Nah, no club actually does that. No club thinks about replacing their squad all the time - at some point, you have to stop thinking about the future and think about the present. You only need to start thinking about replacements when there is a good chance they are going to leave.

I don't think the processing required is that onerous. FM already has a feature where clubs can scout for players and put them on an shortlist, and the reality is that this feature will be along these lines, except it will need to evaluate the contract and standing with his current club (trivial by today's hardware).

You also don't have to do it per bid - it's per player. If Arsenal bid for one of your players, you don't need to go ahead and scout a replacement again if Liverpool bid for the same player. That knowledge is already there.

Besides, it will be a very good thing if clubs were capable of making informed decisions about transfers, and a big step in the right direction towards realism.

They sold Cristiano Ronaldo for £80m so of course Rafael for £60m is a no brainer. Hell, I'm sure he'd be gone if someone offered £30m. I like Rafael, but it's not like we're talking about some global superstar here - he's an injury prone and a bit erratic full back who can't get into his national team.
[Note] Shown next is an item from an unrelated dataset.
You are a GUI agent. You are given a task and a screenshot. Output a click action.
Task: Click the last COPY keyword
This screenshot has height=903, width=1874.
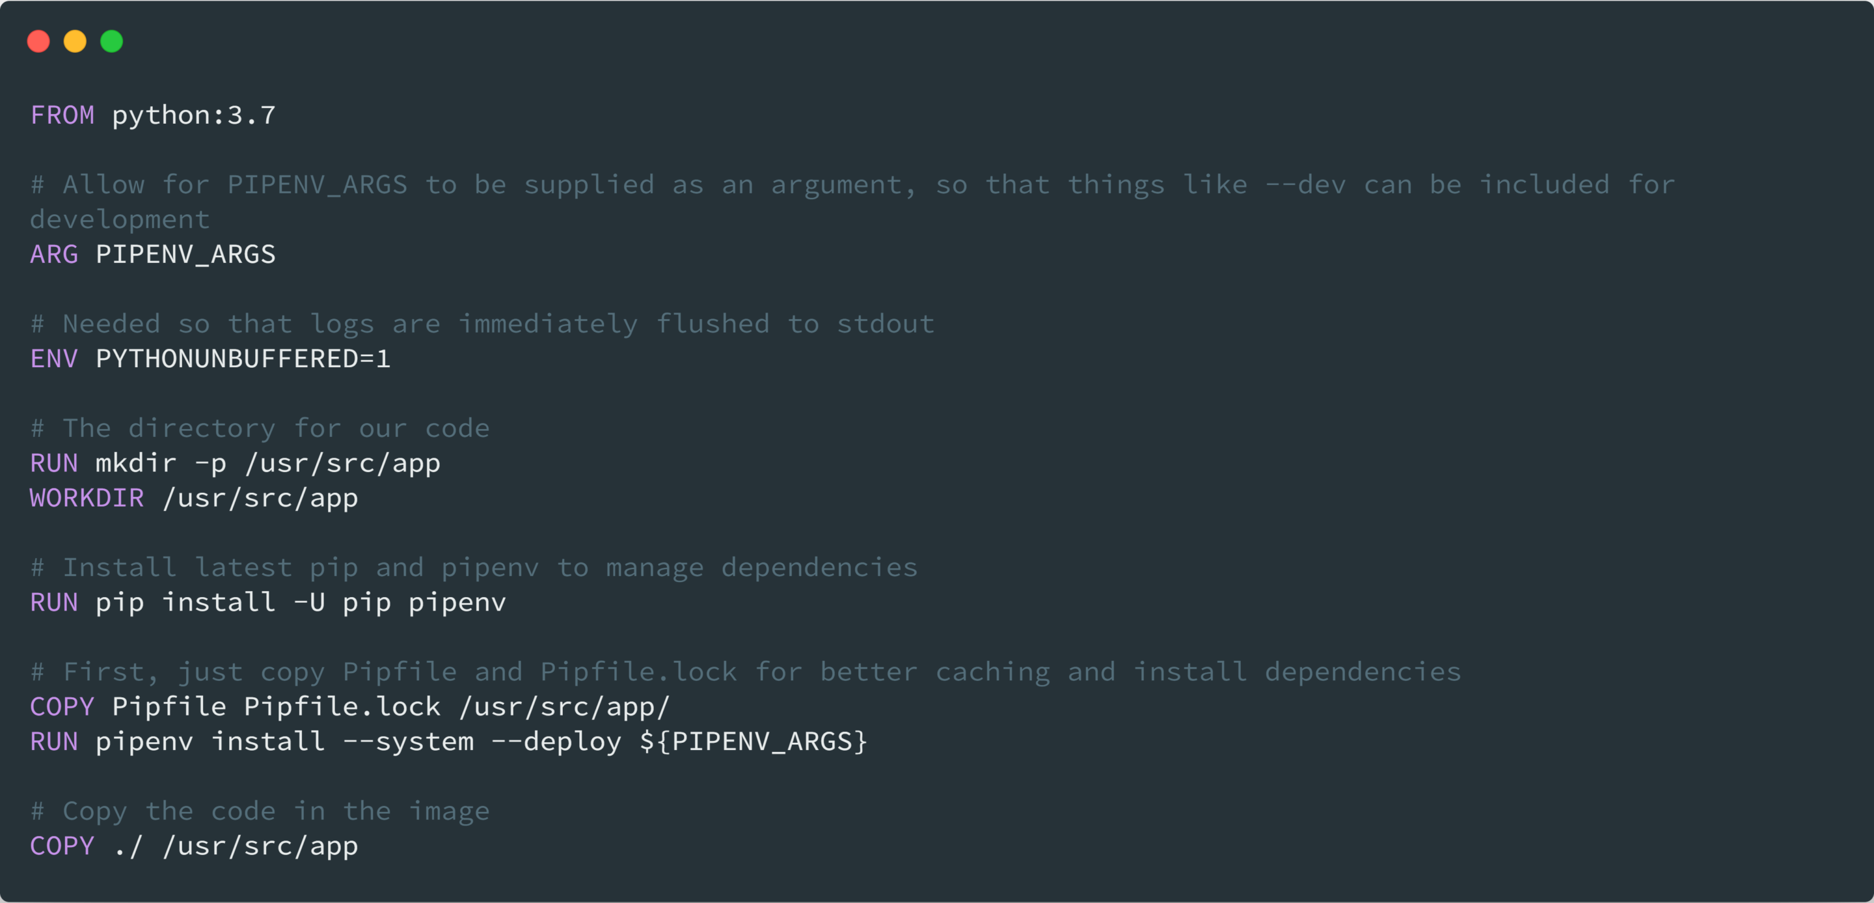point(63,846)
I get the principle of not for sale that the AI pushes and at certain times it absolutely makes sense (like late in the transfer window or with a player considered to be a wonderkid), but I do think there should be a bit more rational approach to very lucrative deals for replaceable players. £60m would buy you a pick from pretty much every Man Utd player in reality if you timed it right. Let alone £150m.

I think £30m is too low, certainly by today's transfer standards... We'd need to pay over £20m for his replacement, for starters, which makes £30m look rather lame. If we had the footballing (insert Moyes joke here) and financial capability of Spurs, say, £30m might be worth considering.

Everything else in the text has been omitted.